Sardinian Hard-Cooked Eggs √
Makes 16 hard-cooked egg halves.
Note: From “The Splendid Table’s How to Eat Supper,” by Lynne Rossetto Kasper and Sally Swift (Clarkson Potter, $35).
• 8 hard-cooked eggs (see sidebar at left)
• Olive oil
• 1/4 c. white wine vinegar
• Salt and freshly ground black pepper
• 1 garlic clove, minced
• 3 tbsp. freshly chopped flat-leaf parsley
• 1/2 c. fresh bread crumbs
Peel eggs under cold running water to remove any small pieces of shell. Cut hard-cooked eggs in half lengthwise. Over medium heat, film a large nonstick skillet lightly with olive oil, then add vinegar. Heat until vinegar is bubbling. Sprinkle pan with salt and pepper and add eggs, cut side down. Cook eggs, turning them gently a few times, until vinegar has evaporated and they are golden. Transfer eggs to a platter, arranging them yolk-side up.

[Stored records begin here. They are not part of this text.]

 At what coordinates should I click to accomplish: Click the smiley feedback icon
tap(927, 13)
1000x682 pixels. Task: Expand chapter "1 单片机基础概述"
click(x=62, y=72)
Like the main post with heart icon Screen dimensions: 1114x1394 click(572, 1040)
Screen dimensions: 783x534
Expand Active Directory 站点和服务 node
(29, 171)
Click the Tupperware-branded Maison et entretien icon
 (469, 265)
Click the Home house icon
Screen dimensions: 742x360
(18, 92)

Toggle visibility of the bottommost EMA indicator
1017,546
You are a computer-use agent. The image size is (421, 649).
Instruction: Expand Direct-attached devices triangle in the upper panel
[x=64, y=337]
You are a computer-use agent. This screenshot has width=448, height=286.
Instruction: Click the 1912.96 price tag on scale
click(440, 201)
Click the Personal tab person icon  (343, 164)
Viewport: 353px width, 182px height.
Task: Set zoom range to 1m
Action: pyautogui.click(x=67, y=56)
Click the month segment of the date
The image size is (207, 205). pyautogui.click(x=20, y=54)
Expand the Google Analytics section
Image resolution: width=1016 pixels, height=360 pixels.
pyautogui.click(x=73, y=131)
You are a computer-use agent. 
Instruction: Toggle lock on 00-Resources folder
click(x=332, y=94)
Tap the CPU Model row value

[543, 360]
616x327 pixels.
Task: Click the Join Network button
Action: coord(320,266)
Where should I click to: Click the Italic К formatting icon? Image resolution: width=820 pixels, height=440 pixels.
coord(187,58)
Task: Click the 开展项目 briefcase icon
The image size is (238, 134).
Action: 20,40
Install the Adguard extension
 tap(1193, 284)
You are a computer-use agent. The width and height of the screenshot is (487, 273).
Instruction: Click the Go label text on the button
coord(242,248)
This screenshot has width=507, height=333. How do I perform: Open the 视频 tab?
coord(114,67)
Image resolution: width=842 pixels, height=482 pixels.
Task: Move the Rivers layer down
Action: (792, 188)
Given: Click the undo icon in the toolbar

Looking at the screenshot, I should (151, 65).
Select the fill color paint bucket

Add garlic, parsley and bread crumbs to the skillet and sauté until bread crumbs are golden, taking care not to burn the garlic. Scrape crumb mixture over eggs and serve.
Nutrition information per egg half:
Calories 63 Fat 4 g Sodium 56 mg Carbohydrates 3 g Saturated fat 1 g Calcium 20 mg
Protein 4 g Cholesterol 93 mg Dietary fiber 0 g
Diabetic exchanges per serving: ½ medium-fat meat, ½ fat.